- Ubuntu 20.04
- MySQL 5.7
- Python 3.8.5
- c++ 9.3.0
- g++ 9.3.0
Take UDF strd as an example. The other 2 UDFs are installed in the same way. Users only need to replace "strd" by the name of the UDF.
Step 1: Compile UDF into a sharable library file.
g++-9 -I/usr/include/mysql -shared -fPIC -o strd.so strd.cpp
Step 2: Insert the .so file into the plugin directory of MySQL.
(Note that the exact plugin directoy may vary for different versions of MySQL.)
sudo cp strd.so /usr/lib/mysql/plugin/strd.so
Step 3: Install the UDF inside MySQL.
DROP FUNCTION IF EXISTS strd;
CREATE FUNCTION strd RETURNS integer SONAME 'strd.so'
The data file real_data.csv
is extracted from hospital database.
The dataset is in Chinese.
Users need to translate on their own if they want to run this project in other languages.
It is tested that English is compatible with this project.
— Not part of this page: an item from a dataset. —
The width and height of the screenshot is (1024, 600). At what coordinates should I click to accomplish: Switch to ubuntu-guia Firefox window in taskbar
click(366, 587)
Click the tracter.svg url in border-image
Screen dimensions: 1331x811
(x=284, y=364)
Two interfaces are available for this project.
They use different methods to conduct similarity search of electronic medical records (EMRs).
interface_external_search.py
This interface uses an external executable to conduct similarity search.
The external executable dummy_app
is included in the same directory.
However, this executable is complied to only run on Ubuntu system.
interface.py
This interface calls UDFs through MySQL to conduct similarity search.
Users need to make sure they install the UDFs before they run this version.